So, I'm hoping that we can see some of the relevancy of what I was trying to say there, in relation to our discussion about Hirst's shark and those skulls in their glass case at the museum in London, although what I was discussing in my OEN essay were artifacts like belt clasps and helmets, not human or shark bodies, or parts thereof. And I think our consideration of whether or not it is okay to display grave remains in museums requires slightly different parameters than the ones I sketched out in my OEN essay, although they are hinted at with my example of the controversy over the Schulz wall murals, which has something to do with what we might call the curator-ship of memory, individual and more broadly cultural.
It doesn't take me too much effort to understand that the shark in formaldehyde or those human skulls, diamond-encrusted or not, have little to do with the living "persons" that once moved and expressed themselves by means of those bodies and body parts.

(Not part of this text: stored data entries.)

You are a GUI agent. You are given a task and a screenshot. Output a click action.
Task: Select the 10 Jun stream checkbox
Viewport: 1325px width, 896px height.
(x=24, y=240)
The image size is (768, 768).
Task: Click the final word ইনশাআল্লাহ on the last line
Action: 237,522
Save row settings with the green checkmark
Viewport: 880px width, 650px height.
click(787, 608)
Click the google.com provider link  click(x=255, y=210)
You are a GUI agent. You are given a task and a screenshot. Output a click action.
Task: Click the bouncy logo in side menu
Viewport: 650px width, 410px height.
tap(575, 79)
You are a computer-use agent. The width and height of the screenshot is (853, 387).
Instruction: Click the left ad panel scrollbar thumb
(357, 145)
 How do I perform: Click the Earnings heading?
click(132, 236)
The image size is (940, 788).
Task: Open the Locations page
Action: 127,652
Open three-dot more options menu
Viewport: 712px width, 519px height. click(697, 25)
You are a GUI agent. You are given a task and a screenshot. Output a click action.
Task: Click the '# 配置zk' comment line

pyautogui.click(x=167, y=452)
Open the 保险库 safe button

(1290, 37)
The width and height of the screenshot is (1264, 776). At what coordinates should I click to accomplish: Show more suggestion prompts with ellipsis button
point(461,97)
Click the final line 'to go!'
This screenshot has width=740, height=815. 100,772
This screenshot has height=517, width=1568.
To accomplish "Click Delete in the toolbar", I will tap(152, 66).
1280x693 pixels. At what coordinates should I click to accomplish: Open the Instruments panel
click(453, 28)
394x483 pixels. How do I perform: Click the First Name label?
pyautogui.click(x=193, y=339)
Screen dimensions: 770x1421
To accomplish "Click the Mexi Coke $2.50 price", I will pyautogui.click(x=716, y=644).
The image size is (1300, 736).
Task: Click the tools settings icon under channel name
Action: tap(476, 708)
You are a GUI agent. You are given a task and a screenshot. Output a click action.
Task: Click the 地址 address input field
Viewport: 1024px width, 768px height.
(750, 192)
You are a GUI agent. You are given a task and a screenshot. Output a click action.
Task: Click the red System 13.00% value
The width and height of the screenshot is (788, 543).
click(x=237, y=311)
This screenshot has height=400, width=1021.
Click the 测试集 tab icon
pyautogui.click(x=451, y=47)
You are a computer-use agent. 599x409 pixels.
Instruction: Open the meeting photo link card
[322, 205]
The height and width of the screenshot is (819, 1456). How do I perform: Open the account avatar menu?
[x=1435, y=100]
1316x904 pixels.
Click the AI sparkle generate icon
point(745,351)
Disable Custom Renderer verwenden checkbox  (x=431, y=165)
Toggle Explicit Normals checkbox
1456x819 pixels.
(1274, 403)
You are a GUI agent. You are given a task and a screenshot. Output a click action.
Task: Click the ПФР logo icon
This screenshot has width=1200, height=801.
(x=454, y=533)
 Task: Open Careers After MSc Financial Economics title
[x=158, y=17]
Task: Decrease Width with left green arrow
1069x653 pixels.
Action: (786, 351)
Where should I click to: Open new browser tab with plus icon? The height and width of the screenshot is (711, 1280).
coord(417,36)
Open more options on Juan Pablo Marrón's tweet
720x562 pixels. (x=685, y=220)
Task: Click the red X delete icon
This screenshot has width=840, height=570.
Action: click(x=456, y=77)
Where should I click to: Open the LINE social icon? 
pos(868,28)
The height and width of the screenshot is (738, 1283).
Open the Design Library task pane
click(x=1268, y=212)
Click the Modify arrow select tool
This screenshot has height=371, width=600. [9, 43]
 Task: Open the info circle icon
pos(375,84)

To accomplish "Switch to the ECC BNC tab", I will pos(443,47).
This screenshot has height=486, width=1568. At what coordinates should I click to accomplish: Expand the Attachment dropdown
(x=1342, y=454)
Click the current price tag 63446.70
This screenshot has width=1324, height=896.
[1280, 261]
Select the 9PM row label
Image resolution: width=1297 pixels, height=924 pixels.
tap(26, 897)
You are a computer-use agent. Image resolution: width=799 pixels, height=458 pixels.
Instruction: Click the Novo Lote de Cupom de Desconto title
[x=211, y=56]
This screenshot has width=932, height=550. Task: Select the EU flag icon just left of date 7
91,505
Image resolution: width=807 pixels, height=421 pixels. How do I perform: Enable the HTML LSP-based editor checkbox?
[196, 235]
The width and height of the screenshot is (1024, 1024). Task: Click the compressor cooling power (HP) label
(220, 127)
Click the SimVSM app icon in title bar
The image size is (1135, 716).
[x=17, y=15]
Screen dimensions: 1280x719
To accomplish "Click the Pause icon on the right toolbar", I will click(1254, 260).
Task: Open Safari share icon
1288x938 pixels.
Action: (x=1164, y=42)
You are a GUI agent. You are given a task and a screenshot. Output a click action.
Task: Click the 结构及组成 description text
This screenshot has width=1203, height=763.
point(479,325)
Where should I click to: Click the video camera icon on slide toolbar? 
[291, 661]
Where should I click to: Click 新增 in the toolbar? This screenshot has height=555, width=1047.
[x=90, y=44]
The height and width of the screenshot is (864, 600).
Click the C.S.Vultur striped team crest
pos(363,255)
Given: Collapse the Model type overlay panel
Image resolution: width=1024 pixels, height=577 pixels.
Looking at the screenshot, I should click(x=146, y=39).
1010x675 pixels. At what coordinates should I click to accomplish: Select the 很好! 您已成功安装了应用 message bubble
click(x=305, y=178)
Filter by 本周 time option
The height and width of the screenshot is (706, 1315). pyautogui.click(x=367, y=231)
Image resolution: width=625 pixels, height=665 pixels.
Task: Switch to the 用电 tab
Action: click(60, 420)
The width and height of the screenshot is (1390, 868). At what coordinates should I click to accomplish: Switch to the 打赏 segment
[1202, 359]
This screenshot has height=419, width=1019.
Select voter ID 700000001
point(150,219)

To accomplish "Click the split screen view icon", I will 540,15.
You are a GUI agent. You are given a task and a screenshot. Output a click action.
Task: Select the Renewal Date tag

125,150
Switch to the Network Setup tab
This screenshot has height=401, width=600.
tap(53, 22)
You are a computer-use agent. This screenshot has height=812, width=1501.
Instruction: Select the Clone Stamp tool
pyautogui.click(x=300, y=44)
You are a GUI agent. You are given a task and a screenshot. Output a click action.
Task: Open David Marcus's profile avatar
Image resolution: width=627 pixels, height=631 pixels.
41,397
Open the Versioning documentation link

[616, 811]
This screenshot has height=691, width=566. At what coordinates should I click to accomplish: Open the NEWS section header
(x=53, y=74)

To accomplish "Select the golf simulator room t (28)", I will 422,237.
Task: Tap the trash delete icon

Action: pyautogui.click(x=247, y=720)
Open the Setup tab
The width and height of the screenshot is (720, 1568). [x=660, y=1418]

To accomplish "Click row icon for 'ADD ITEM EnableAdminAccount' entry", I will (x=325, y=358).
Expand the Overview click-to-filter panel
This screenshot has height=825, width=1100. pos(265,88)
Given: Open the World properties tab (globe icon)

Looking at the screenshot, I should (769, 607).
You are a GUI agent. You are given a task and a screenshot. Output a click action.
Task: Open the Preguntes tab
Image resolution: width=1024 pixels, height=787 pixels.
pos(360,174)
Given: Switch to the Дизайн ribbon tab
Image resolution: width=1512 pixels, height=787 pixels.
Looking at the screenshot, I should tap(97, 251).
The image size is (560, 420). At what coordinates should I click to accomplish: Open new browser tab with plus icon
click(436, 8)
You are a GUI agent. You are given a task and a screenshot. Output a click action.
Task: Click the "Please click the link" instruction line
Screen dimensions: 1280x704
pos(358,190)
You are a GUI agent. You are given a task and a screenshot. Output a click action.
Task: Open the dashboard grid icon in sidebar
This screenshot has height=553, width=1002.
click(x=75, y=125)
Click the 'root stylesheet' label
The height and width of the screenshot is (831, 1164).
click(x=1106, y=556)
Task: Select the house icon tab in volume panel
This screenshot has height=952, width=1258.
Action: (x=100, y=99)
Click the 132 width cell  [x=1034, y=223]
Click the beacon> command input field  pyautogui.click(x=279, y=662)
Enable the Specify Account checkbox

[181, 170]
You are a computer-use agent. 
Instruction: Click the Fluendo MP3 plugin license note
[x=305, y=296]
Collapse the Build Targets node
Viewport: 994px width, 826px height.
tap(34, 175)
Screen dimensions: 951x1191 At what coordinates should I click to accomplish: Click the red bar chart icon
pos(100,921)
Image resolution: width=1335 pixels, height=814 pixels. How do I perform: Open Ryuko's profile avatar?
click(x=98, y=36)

In this sense, they are inanimate objects whose presence--whether at the bottom of an ocean in a shark graveyard or underneath a hillside somewhere in England or in a glass case in a museum--does nothing to "disturb," as it were the human and other living selves who once lived within their material "skins," and who can no longer be harmed. It is more to the question of memory that I believe we should direct our ethical concerns, or non-concerns. To those living in past histories, or even in present "alter-human" spaces like the sea, or to those, like a Barry Lopez, who take it as a personal concern to consider the sanctity of those species who cannot articulate, through speech or gesture, their own possible sacred-ness, and for whom the placement of the dead in particular places did, or does, matter, we might imagine--as historians but also as the artists of history--how some may have wished to have been left behind, in a certain place, close to their ancestors, their tribe, their home, etc. Obviously, everything is in motion all the time, and no one is safe from disturbance--from being moved from one place to another, and with no living representative to advocate otherwise, the question who cares? becomes significant. Which is kind of like another version of the old adage, "why should I care after I'm dead"? Which is another way of also saying, "now that the shark is dead, does it really matter where he ends up?" But does this mean our ethical considerations only ever extend to the question of who, sitting beside us or standing off to the side, in the present, might be hurt? Levinas once wrote that we do not have the right to leave anyone alone at his or her death, but what about after?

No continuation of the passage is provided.